The governor of China’s central bank, the People’s Bank of China, has ratified direct exchange of the Yuan with the Australian dollar.
"This is a strategic step forward for Australia as we add to our economic engagement with China," PM Julia Gillard said of the landmark agreement.
"This is a huge advantage for Australia. Not only for our big businesses but also for our small and medium enterprises that want to do business here."
"All of this is about growing our economic exchange between Australia and China. That's good for Australian jobs, good for Australian growth."
Why does this yuan deal matter to you? Because it has huge implications for Aussie businesses.
Previously Australian companies wanting to trade in Chinese currency had to first convert to either US dollars or Japanese yen, and then into yuan. This convoluted process of doing business significantly increased the cost to complete any transaction.
And for a country doing 23% of its trade with China, these costs are substantial.
So removing the unnecessary hurdles and allowing direct currency conversion with the yuan significantly reduces costs for importers and exporters alike. The benefits to the broader economy in cost savings and increased trade are obvious.
You see open exchange makes Australian exports more competitive because they no longer have that extra cost built into their prices.
And on the import front it will allow importers to negotiate better prices by offering to pay with the local currency because Chinese suppliers prefer dealing in the yuan.
Why? Because it is costly, time consuming and sometimes difficult to exchange US dollars in China.
In a broader impact the move will also open up opportunities for Australian companies and individuals to borrow yuan denominated loans. And with the biggest bank in the world, the Industrial and Commercial Bank of China, opening its third branch in Australia in November, the opportunity couldn’t be more timely or accessible.

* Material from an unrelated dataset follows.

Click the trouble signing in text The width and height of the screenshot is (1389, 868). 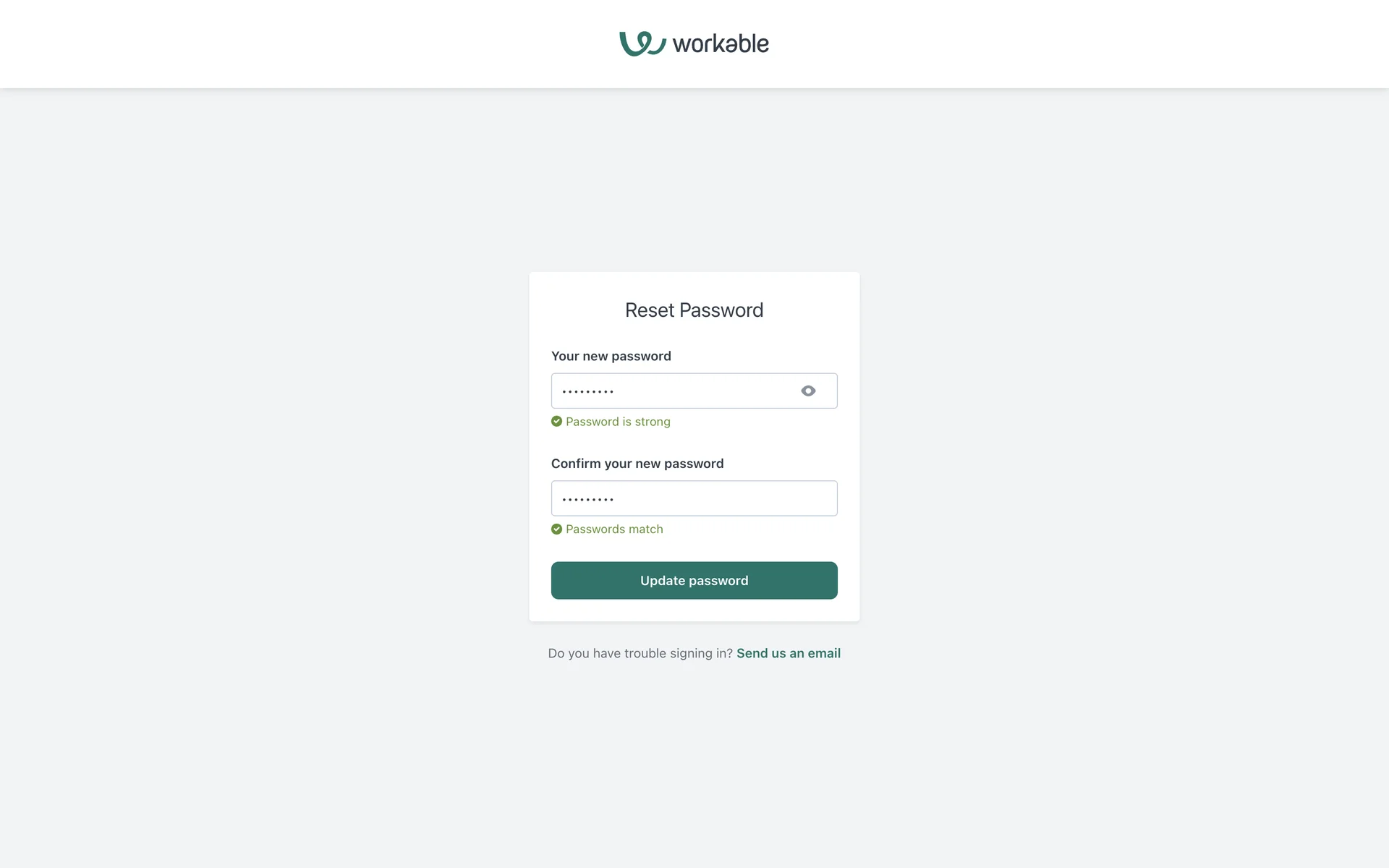tap(640, 653)
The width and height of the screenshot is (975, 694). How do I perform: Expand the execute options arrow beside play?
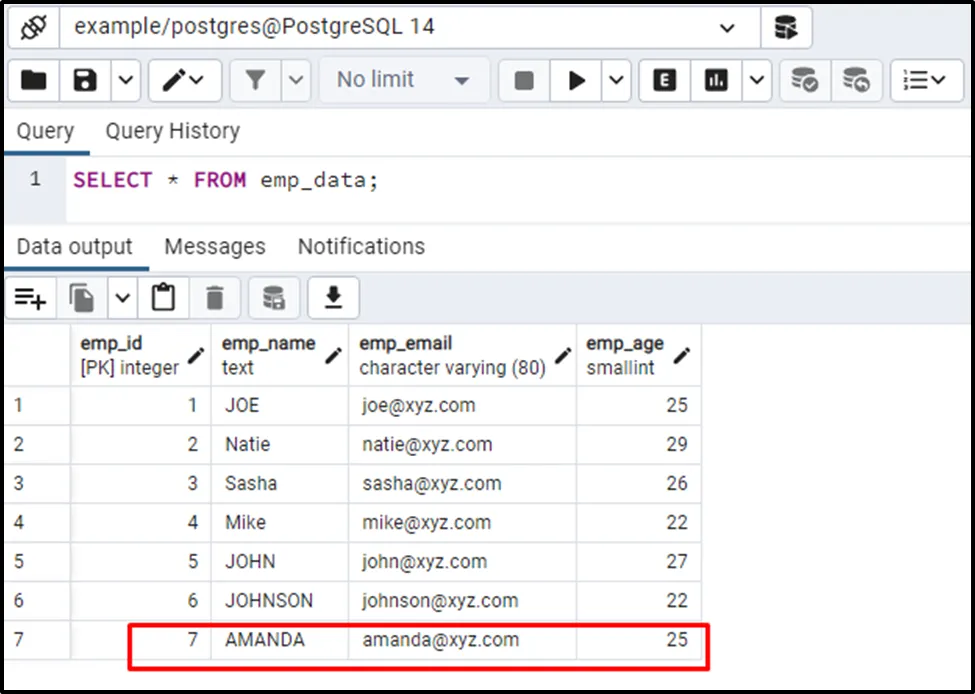tap(615, 81)
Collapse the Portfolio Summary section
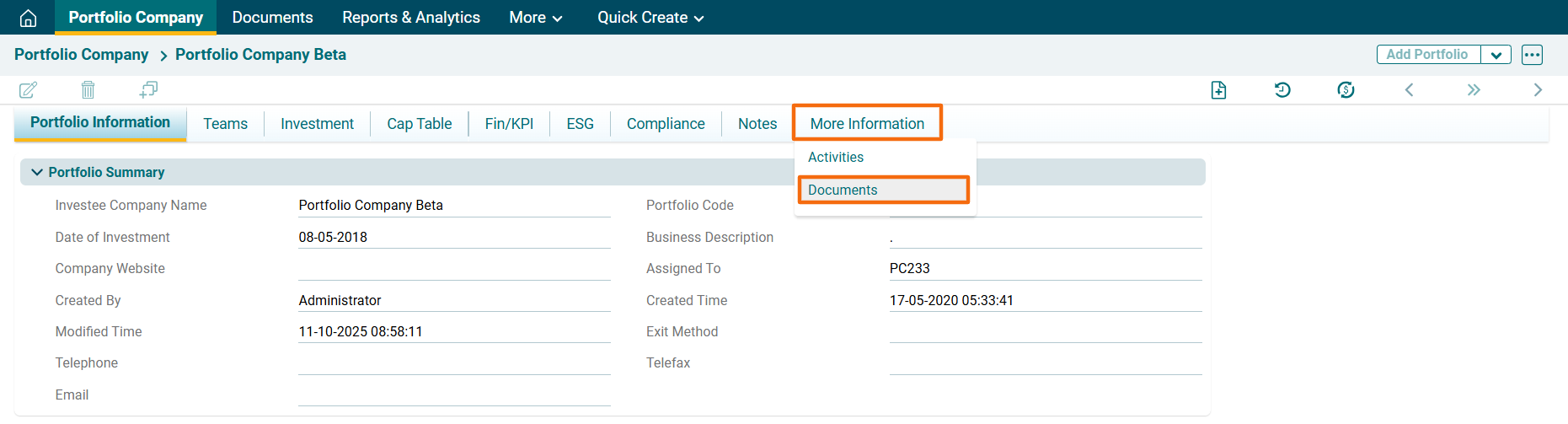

This week's announcement follows on from a $30 billion currency swap agreement with the RBA executed last year, which was a significant step towards opening up the currency to full convertibility.
As direct exchange opens further, its expected the yuan will quickly replace the Euro as the world’s second currency and down the track will rival the US dollar in its widespread use and as a store of value.
Of course all this will only happen as and when the Chinese government wants it to, but if todays deal is anything to go by, it could be sooner rather than later.